**Work to complete**. Every line containing the word "code" is to be copied from the data below.

***** Exercise material

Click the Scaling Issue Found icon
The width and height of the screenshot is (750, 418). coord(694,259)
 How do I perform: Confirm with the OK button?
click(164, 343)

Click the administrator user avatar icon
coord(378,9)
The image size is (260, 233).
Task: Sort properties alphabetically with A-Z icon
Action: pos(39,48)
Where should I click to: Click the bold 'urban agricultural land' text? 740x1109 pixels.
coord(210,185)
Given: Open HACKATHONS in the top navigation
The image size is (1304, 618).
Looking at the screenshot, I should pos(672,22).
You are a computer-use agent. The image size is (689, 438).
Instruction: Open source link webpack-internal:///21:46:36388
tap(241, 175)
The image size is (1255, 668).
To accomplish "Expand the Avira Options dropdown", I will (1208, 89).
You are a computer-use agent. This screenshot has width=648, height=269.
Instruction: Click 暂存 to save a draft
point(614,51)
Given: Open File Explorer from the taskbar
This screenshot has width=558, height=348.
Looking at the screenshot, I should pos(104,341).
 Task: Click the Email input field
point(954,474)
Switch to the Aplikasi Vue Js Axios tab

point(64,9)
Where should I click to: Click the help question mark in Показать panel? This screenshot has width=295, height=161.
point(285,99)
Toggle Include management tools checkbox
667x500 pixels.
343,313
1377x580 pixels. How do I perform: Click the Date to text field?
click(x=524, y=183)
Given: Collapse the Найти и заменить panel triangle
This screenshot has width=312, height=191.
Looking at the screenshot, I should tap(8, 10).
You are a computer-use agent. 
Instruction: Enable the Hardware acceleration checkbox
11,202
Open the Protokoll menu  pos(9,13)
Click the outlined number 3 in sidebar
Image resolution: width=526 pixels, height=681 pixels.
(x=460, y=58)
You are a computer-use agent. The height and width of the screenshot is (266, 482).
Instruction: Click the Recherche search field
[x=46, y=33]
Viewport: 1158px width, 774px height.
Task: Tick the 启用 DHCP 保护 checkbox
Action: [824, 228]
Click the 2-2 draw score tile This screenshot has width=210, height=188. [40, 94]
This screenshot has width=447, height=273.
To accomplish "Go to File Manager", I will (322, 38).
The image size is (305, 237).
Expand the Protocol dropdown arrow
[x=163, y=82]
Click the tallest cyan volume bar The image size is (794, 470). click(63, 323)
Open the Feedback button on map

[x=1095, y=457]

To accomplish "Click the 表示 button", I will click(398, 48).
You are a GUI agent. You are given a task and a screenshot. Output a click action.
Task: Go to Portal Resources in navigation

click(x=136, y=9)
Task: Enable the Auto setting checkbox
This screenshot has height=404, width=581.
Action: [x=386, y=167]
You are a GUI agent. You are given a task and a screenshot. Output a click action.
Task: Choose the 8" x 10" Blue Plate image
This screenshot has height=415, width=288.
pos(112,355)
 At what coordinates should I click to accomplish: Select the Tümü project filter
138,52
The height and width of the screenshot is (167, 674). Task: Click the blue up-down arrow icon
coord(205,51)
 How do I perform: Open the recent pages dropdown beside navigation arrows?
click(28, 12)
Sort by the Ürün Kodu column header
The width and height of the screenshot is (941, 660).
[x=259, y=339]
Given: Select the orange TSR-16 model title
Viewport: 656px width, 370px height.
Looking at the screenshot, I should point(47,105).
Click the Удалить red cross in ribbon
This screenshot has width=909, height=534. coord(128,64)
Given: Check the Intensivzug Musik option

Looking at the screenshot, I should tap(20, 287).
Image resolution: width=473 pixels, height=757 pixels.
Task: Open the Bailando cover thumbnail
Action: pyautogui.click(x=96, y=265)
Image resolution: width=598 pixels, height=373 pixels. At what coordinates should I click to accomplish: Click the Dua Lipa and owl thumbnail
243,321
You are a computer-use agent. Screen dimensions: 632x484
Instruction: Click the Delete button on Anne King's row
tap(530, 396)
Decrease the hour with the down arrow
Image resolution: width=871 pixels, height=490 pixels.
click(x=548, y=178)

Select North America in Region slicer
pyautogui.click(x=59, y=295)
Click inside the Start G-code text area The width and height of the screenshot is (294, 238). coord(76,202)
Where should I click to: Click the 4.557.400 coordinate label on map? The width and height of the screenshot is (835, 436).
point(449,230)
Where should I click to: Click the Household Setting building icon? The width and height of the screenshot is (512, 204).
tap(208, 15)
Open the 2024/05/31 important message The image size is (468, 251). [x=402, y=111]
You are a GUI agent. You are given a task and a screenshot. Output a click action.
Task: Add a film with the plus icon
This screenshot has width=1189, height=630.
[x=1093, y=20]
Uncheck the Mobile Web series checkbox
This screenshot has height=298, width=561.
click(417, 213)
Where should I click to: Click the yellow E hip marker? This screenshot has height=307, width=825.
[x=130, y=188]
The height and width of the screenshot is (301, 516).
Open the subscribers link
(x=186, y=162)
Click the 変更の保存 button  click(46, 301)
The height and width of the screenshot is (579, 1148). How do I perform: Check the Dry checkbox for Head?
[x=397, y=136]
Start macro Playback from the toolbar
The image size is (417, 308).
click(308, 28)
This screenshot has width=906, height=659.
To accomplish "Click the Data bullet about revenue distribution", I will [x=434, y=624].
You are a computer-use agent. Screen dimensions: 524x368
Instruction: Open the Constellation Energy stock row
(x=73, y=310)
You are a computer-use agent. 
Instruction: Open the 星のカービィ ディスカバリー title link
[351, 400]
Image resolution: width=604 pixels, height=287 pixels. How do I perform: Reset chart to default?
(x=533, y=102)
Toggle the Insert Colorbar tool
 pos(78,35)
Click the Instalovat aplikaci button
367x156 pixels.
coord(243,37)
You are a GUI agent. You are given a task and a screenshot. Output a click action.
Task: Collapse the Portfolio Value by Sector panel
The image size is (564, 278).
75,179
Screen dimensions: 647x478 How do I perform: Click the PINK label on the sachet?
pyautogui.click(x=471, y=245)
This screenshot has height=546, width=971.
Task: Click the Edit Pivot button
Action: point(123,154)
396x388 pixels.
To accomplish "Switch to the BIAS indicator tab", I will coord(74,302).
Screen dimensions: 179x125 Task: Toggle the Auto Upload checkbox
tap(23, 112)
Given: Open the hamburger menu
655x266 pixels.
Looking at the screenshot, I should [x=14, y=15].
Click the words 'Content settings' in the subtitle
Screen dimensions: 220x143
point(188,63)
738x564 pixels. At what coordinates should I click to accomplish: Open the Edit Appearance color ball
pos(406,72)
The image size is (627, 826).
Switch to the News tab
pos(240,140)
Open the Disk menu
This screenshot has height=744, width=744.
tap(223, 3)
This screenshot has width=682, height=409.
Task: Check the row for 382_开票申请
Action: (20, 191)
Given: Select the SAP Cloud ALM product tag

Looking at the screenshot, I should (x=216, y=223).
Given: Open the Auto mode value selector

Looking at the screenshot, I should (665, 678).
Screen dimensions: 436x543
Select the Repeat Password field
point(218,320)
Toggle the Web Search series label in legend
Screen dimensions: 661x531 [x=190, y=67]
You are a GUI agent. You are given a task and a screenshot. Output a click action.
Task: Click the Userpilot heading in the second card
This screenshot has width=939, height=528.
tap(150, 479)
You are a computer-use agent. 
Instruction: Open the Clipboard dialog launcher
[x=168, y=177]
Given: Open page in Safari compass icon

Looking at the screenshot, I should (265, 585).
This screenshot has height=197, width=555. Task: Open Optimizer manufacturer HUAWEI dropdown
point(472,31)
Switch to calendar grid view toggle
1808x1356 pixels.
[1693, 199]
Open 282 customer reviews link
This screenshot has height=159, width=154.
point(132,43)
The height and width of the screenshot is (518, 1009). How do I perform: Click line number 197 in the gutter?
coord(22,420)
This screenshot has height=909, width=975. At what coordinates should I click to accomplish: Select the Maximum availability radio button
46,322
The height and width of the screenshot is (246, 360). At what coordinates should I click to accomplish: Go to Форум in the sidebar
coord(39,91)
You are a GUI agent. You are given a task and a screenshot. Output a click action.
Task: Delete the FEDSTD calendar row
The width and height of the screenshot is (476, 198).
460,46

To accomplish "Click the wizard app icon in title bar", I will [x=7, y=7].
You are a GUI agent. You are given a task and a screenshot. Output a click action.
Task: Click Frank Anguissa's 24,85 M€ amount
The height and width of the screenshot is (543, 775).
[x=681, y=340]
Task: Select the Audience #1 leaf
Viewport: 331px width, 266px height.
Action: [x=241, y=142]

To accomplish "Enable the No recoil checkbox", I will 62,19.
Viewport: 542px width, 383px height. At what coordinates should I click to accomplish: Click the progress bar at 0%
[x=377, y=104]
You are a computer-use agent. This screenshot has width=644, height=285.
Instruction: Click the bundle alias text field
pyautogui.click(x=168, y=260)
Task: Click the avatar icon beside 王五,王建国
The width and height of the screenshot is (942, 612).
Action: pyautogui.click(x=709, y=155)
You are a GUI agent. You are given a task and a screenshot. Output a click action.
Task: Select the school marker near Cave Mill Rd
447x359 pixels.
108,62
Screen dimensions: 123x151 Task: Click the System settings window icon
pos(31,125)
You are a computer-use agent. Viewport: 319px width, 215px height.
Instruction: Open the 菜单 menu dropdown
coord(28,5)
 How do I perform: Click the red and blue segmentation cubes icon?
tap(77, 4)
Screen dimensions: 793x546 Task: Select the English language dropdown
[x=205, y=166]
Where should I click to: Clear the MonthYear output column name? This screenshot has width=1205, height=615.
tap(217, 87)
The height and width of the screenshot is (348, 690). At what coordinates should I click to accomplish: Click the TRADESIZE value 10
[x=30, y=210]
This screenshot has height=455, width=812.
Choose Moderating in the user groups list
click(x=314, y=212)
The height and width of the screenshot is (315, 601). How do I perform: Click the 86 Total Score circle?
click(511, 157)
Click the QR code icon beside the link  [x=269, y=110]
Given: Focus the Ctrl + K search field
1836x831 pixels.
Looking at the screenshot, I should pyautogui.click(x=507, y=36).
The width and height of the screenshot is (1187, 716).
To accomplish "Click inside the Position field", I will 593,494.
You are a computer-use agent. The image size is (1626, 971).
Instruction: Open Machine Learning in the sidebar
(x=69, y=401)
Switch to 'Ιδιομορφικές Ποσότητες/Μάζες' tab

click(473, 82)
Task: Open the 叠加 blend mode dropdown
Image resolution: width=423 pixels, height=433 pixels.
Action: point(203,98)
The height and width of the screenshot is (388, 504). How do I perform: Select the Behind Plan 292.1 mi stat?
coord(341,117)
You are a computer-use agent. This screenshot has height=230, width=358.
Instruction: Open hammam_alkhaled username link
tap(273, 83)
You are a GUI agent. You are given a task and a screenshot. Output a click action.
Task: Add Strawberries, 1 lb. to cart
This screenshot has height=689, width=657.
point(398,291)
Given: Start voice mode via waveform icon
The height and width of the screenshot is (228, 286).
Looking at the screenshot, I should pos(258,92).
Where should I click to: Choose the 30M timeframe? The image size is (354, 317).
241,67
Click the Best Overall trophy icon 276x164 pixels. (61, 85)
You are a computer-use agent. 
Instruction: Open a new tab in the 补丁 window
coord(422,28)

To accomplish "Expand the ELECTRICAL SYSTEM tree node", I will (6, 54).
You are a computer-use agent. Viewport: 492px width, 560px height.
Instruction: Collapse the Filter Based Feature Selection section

**********

**Output below**.
Click inside the Start G-code text area The width and height of the screenshot is (294, 238). coord(76,202)
Click the QR code icon beside the link  [x=269, y=110]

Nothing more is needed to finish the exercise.